##### Given entries
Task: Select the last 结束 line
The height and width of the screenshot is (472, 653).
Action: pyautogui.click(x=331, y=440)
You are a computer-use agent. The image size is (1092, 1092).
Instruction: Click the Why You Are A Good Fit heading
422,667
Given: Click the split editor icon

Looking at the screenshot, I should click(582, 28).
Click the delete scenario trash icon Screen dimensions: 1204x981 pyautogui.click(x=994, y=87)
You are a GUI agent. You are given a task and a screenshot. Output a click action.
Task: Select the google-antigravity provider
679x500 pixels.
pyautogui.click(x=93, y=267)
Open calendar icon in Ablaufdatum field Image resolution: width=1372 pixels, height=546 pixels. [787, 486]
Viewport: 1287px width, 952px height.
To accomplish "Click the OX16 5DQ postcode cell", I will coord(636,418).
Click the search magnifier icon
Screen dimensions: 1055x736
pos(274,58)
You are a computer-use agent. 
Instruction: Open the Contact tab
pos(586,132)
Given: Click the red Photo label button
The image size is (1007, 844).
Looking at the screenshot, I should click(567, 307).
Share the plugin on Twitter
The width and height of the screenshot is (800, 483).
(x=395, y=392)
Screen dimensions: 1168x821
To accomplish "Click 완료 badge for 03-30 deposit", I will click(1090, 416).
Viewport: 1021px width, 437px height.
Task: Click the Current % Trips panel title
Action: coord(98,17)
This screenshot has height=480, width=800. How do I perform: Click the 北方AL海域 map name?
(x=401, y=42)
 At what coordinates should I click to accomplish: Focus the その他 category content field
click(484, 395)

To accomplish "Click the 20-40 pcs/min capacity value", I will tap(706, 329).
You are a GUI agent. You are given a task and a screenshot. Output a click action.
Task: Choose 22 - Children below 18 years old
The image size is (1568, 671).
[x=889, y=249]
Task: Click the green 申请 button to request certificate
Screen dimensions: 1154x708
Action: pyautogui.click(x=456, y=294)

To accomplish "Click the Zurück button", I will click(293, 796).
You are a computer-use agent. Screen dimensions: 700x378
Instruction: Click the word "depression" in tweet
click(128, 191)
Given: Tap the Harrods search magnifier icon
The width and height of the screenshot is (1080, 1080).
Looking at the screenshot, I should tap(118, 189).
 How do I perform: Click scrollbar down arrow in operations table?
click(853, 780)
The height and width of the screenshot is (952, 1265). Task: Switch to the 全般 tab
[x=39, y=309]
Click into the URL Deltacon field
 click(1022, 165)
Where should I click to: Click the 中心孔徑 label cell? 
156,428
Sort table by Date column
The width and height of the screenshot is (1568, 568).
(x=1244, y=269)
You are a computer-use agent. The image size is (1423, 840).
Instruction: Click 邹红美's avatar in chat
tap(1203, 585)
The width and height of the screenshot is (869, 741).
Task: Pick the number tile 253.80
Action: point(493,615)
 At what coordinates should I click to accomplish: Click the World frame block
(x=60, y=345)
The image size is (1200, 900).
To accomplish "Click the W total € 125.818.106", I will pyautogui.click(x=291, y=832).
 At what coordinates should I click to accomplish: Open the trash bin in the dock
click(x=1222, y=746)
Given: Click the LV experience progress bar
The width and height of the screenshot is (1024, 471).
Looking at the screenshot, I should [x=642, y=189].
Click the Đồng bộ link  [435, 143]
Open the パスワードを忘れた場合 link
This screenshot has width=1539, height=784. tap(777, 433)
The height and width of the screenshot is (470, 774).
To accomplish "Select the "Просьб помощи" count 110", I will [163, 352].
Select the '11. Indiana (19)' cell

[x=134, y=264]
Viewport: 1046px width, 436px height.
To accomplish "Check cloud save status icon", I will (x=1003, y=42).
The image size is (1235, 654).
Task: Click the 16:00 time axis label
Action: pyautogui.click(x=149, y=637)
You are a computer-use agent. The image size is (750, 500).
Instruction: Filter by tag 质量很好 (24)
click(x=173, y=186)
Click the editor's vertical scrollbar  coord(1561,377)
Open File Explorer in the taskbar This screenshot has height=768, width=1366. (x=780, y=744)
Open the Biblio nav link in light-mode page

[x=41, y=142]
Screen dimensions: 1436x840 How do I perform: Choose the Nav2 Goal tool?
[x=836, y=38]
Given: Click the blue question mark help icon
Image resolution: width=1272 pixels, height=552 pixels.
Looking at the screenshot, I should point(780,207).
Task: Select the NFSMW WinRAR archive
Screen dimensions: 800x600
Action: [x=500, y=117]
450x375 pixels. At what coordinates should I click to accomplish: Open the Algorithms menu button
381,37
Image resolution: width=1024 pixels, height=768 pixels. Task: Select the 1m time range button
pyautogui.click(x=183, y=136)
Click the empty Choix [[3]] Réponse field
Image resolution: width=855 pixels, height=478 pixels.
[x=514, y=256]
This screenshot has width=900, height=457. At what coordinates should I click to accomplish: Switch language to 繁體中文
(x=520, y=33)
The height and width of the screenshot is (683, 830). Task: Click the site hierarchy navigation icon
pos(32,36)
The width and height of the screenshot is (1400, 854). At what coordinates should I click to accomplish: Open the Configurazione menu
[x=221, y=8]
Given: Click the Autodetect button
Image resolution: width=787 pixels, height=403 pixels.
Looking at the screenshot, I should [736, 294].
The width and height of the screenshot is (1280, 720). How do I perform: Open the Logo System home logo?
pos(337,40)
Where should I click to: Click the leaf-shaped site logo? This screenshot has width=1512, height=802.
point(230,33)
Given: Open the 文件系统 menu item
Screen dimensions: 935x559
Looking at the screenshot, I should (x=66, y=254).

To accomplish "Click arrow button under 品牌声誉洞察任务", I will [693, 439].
##########
* _What you need to do_
Return the whole listing above verbatim.

* _Result_
Task: Select the last 结束 line
The height and width of the screenshot is (472, 653).
Action: pyautogui.click(x=331, y=440)
You are a computer-use agent. The image size is (1092, 1092).
Instruction: Click the Why You Are A Good Fit heading
422,667
Given: Click the split editor icon

Looking at the screenshot, I should click(582, 28).
Click the delete scenario trash icon Screen dimensions: 1204x981 pyautogui.click(x=994, y=87)
You are a GUI agent. You are given a task and a screenshot. Output a click action.
Task: Select the google-antigravity provider
679x500 pixels.
pyautogui.click(x=93, y=267)
Open calendar icon in Ablaufdatum field Image resolution: width=1372 pixels, height=546 pixels. [787, 486]
Viewport: 1287px width, 952px height.
To accomplish "Click the OX16 5DQ postcode cell", I will coord(636,418).
Click the search magnifier icon
Screen dimensions: 1055x736
pos(274,58)
You are a computer-use agent. 
Instruction: Open the Contact tab
pos(586,132)
Given: Click the red Photo label button
The image size is (1007, 844).
Looking at the screenshot, I should click(567, 307).
Share the plugin on Twitter
The width and height of the screenshot is (800, 483).
(x=395, y=392)
Screen dimensions: 1168x821
To accomplish "Click 완료 badge for 03-30 deposit", I will click(1090, 416).
Viewport: 1021px width, 437px height.
Task: Click the Current % Trips panel title
Action: coord(98,17)
This screenshot has height=480, width=800. How do I perform: Click the 北方AL海域 map name?
(x=401, y=42)
 At what coordinates should I click to accomplish: Focus the その他 category content field
click(484, 395)

To accomplish "Click the 20-40 pcs/min capacity value", I will tap(706, 329).
You are a GUI agent. You are given a task and a screenshot. Output a click action.
Task: Choose 22 - Children below 18 years old
The image size is (1568, 671).
[x=889, y=249]
Task: Click the green 申请 button to request certificate
Screen dimensions: 1154x708
Action: pyautogui.click(x=456, y=294)

To accomplish "Click the Zurück button", I will click(293, 796).
You are a computer-use agent. Screen dimensions: 700x378
Instruction: Click the word "depression" in tweet
click(128, 191)
Given: Tap the Harrods search magnifier icon
The width and height of the screenshot is (1080, 1080).
Looking at the screenshot, I should tap(118, 189).
 How do I perform: Click scrollbar down arrow in operations table?
click(853, 780)
The height and width of the screenshot is (952, 1265). Task: Switch to the 全般 tab
[x=39, y=309]
Click into the URL Deltacon field
 click(1022, 165)
Where should I click to: Click the 中心孔徑 label cell? 
156,428
Sort table by Date column
The width and height of the screenshot is (1568, 568).
(x=1244, y=269)
You are a computer-use agent. The image size is (1423, 840).
Instruction: Click 邹红美's avatar in chat
tap(1203, 585)
The width and height of the screenshot is (869, 741).
Task: Pick the number tile 253.80
Action: point(493,615)
 At what coordinates should I click to accomplish: Click the World frame block
(x=60, y=345)
The image size is (1200, 900).
To accomplish "Click the W total € 125.818.106", I will pyautogui.click(x=291, y=832).
 At what coordinates should I click to accomplish: Open the trash bin in the dock
click(x=1222, y=746)
Given: Click the LV experience progress bar
The width and height of the screenshot is (1024, 471).
Looking at the screenshot, I should [x=642, y=189].
Click the Đồng bộ link  [435, 143]
Open the パスワードを忘れた場合 link
This screenshot has width=1539, height=784. tap(777, 433)
The height and width of the screenshot is (470, 774).
To accomplish "Select the "Просьб помощи" count 110", I will [163, 352].
Select the '11. Indiana (19)' cell

[x=134, y=264]
Viewport: 1046px width, 436px height.
To accomplish "Check cloud save status icon", I will (x=1003, y=42).
The image size is (1235, 654).
Task: Click the 16:00 time axis label
Action: pyautogui.click(x=149, y=637)
You are a computer-use agent. The image size is (750, 500).
Instruction: Filter by tag 质量很好 (24)
click(x=173, y=186)
Click the editor's vertical scrollbar  coord(1561,377)
Open File Explorer in the taskbar This screenshot has height=768, width=1366. (x=780, y=744)
Open the Biblio nav link in light-mode page

[x=41, y=142]
Screen dimensions: 1436x840 How do I perform: Choose the Nav2 Goal tool?
[x=836, y=38]
Given: Click the blue question mark help icon
Image resolution: width=1272 pixels, height=552 pixels.
Looking at the screenshot, I should point(780,207).
Task: Select the NFSMW WinRAR archive
Screen dimensions: 800x600
Action: [x=500, y=117]
450x375 pixels. At what coordinates should I click to accomplish: Open the Algorithms menu button
381,37
Image resolution: width=1024 pixels, height=768 pixels. Task: Select the 1m time range button
pyautogui.click(x=183, y=136)
Click the empty Choix [[3]] Réponse field
Image resolution: width=855 pixels, height=478 pixels.
[x=514, y=256]
This screenshot has width=900, height=457. At what coordinates should I click to accomplish: Switch language to 繁體中文
(x=520, y=33)
The height and width of the screenshot is (683, 830). Task: Click the site hierarchy navigation icon
pos(32,36)
The width and height of the screenshot is (1400, 854). At what coordinates should I click to accomplish: Open the Configurazione menu
[x=221, y=8]
Given: Click the Autodetect button
Image resolution: width=787 pixels, height=403 pixels.
Looking at the screenshot, I should [736, 294].
The width and height of the screenshot is (1280, 720). How do I perform: Open the Logo System home logo?
pos(337,40)
Where should I click to: Click the leaf-shaped site logo? This screenshot has width=1512, height=802.
point(230,33)
Given: Open the 文件系统 menu item
Screen dimensions: 935x559
Looking at the screenshot, I should (x=66, y=254).

To accomplish "Click arrow button under 品牌声誉洞察任务", I will [693, 439].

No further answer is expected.